LONDON — London designer Phoebe English and other British businesses pursuing sustainable fashion and textile innovations are getting a government-funded boost for research and development, courtesy of a program known as The Business of Fashion, Textiles and Technology, or BFTT.
The BFTT, which is hosted by University of the Arts London, in partnership with institutions including Cambridge University and the Victoria & Albert Museum, handed an initial 1.2 million pounds to 10 fashion and textile businesses in 2020. This year, the body is giving a further 1.1 million pounds to 13 businesses for more research and development.
The 13 winners were chosen because they put “sustainability, innovation and social purpose at the heart of their business model,” according to the BFTT.
English has long been a standard bearer for sustainable practices in fashion. Last month she showed her spring 2022 collection in a series of installations called “An Alternative Route.” She shared her research from the past year, including investigations into plant dye, regenerative agriculture, carbon sequestration and reusing textile “waste.”
“We asked ourselves: how can we put more back in than we take out of our natural systems with our design process?” said the designer, whose collection included shirts made with lace offcuts from British wedding shops.
Last year, during the COVID-19 pandemic, English joined with fellow London designers Holly Fulton, Bethany Williams and Cozette McCreery to form the Emergency Designer Network, which helped to provide medical stocks of garments such as scrubs, masks and gowns to hospitals.

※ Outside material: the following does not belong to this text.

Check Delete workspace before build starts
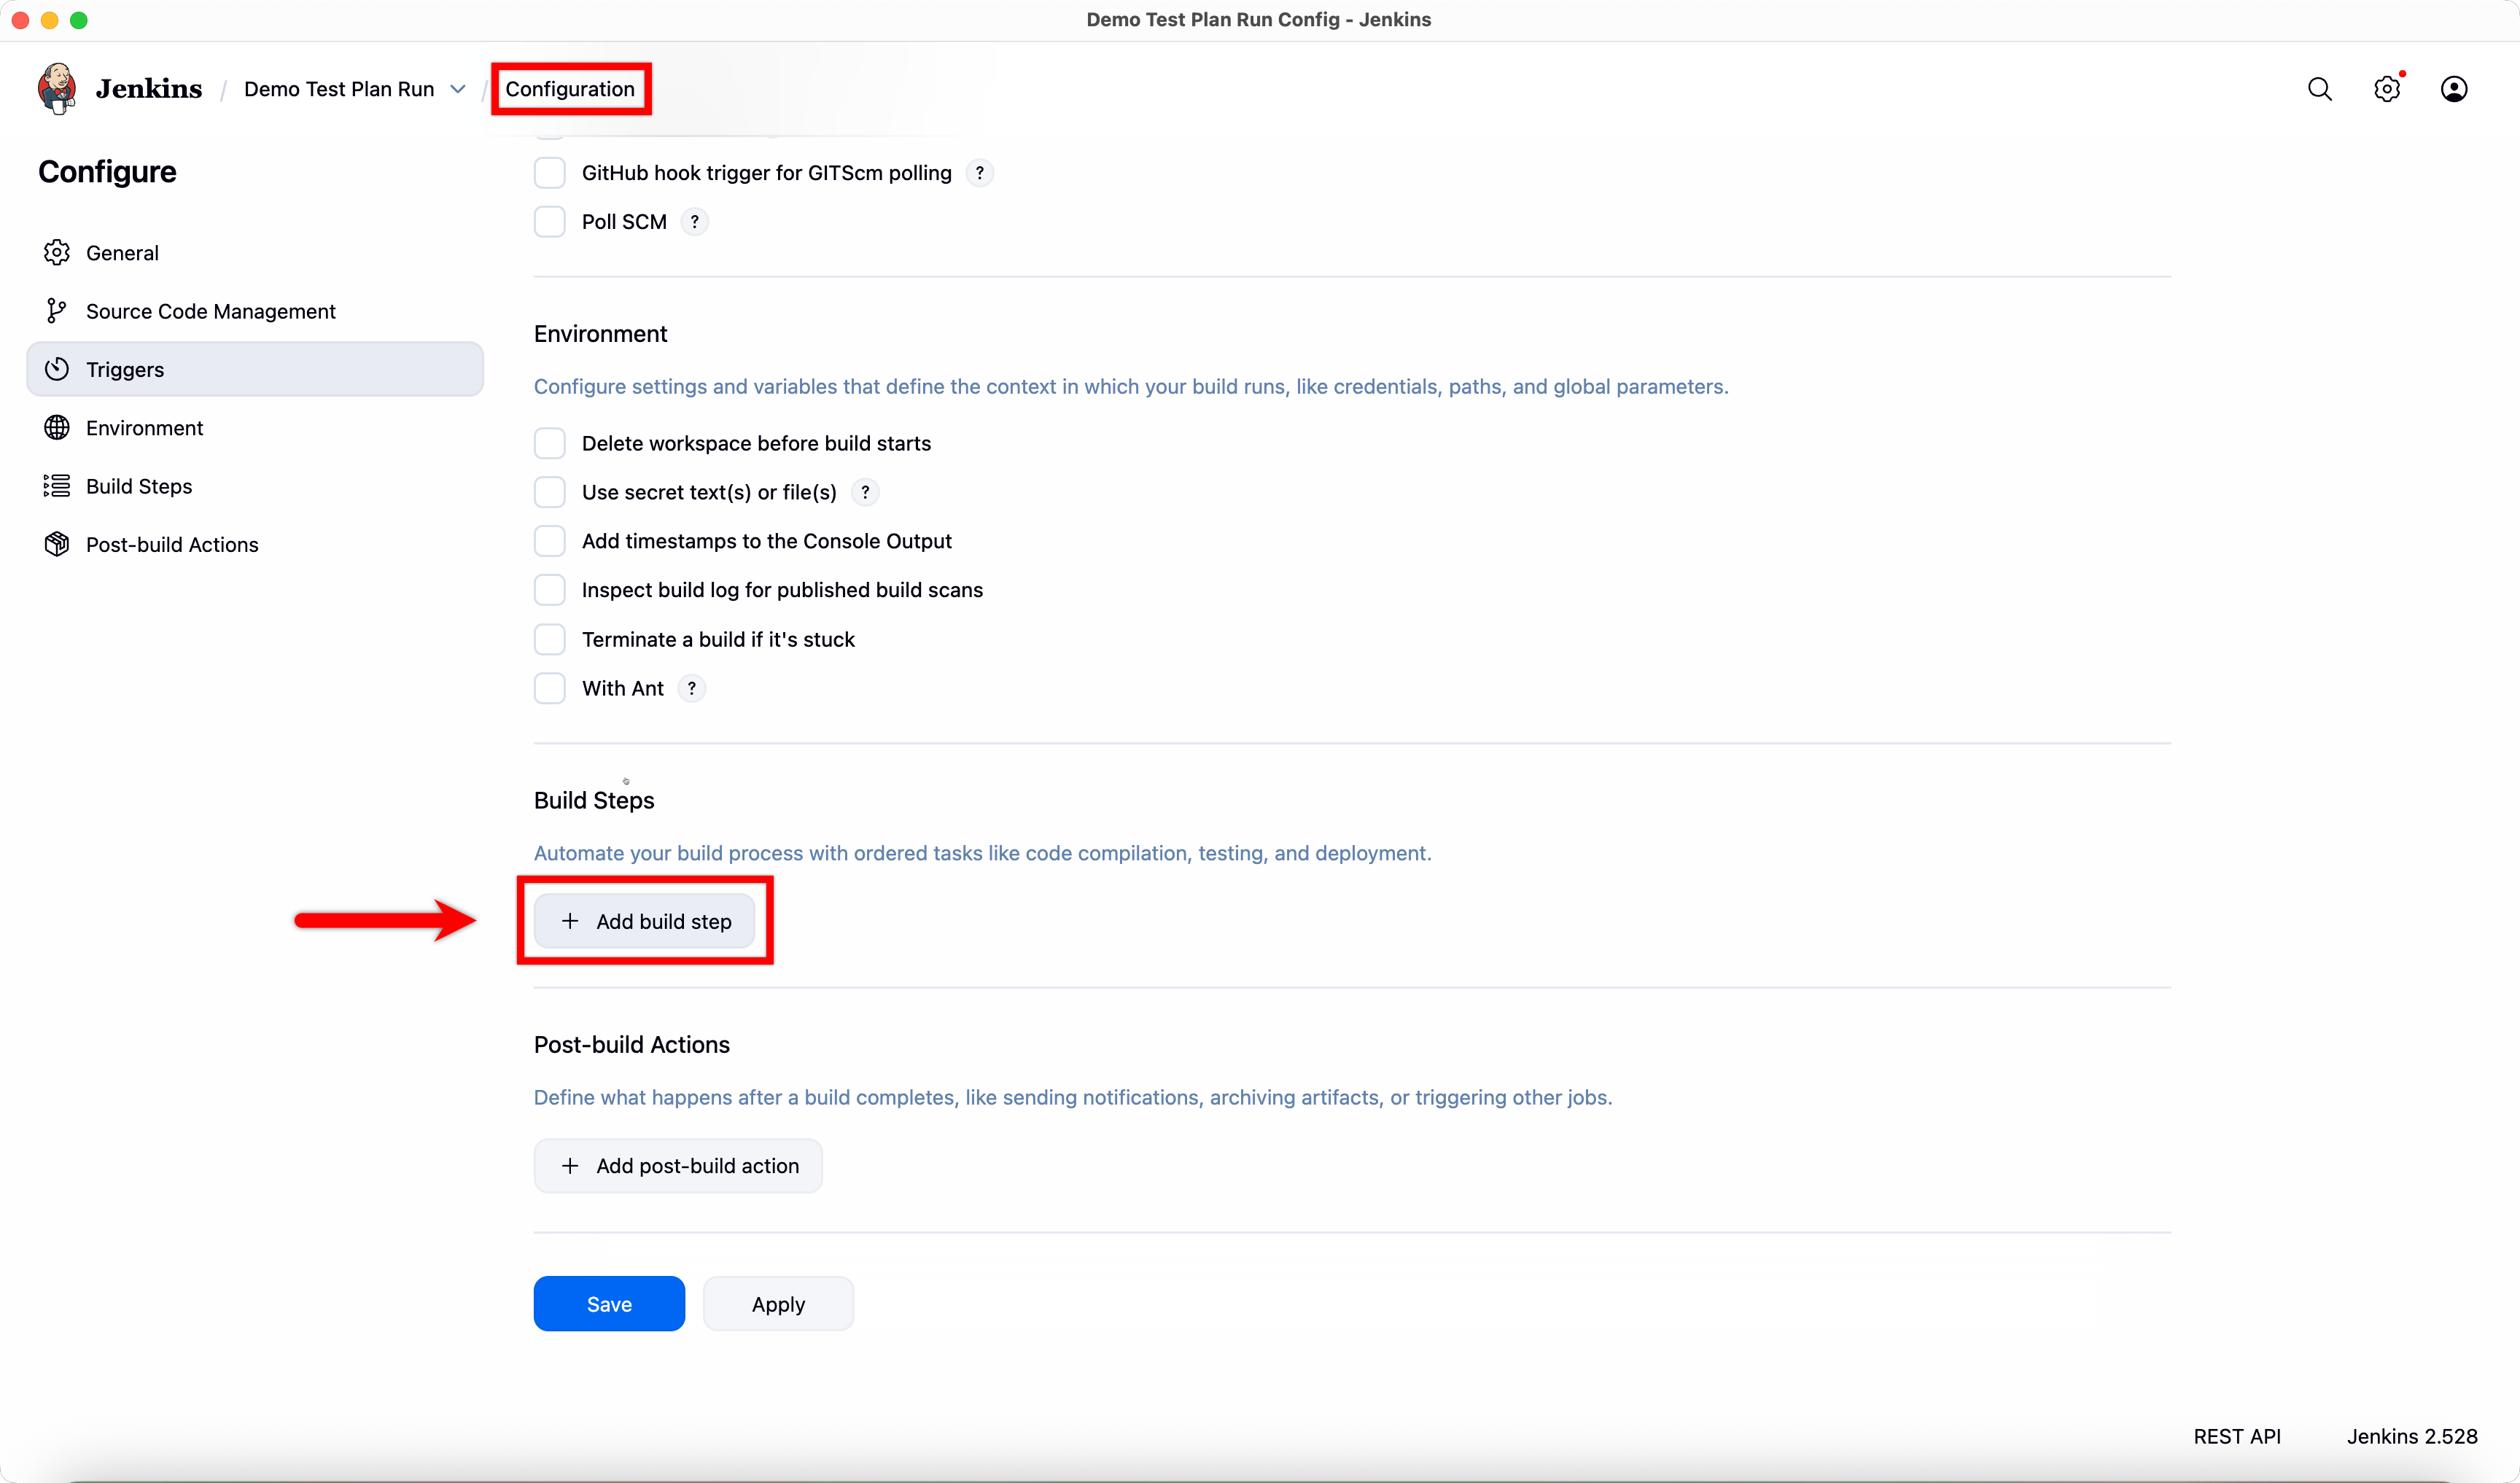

Other businesses to receive the latest round of funding include Project Plan B, which uses recycled yarns to create long-lasting garments that can themselves be recycled; PlanetCare, which creates washing machine filters that trap microfibers and prevent them from being released into the environment, and Virusatic, which makes antiviral face shields.
Nikki Matthews, creative research and development program manager, said the funding “will provide participants with multidisciplinary and multisector expertise to accelerate the innovation of sustainable business models, processes and products. From the program’s first cohort funded in 2020, we have seen how (small- to medium-sized enterprises, or SMEs) can be incredibly agile and creative, and the real difference that focused R&D can make to the businesses we work with.”
Professor Jane Harris, BFTT program director, said SMEs “are critical to the economy and critical to the creative sector in particular, making up over 95 percent of creative businesses in the U.K. The BFTT R&D program seeks to highlight the value and impact SMEs can have in our sector and on the economy, when provided with the right type of financial support and research expertise.”
As reported last year, the first cohort to receive R&D funding included Ananas Anam, a company behind the natural textile Piñatex made from pineapple leaf fiber; Doppelhaus, a textile developer using undervalued nonwoven materials, and Elvis & Kresse, an accessories brand using materials, such as old firehoses, that would usually go to the landfill.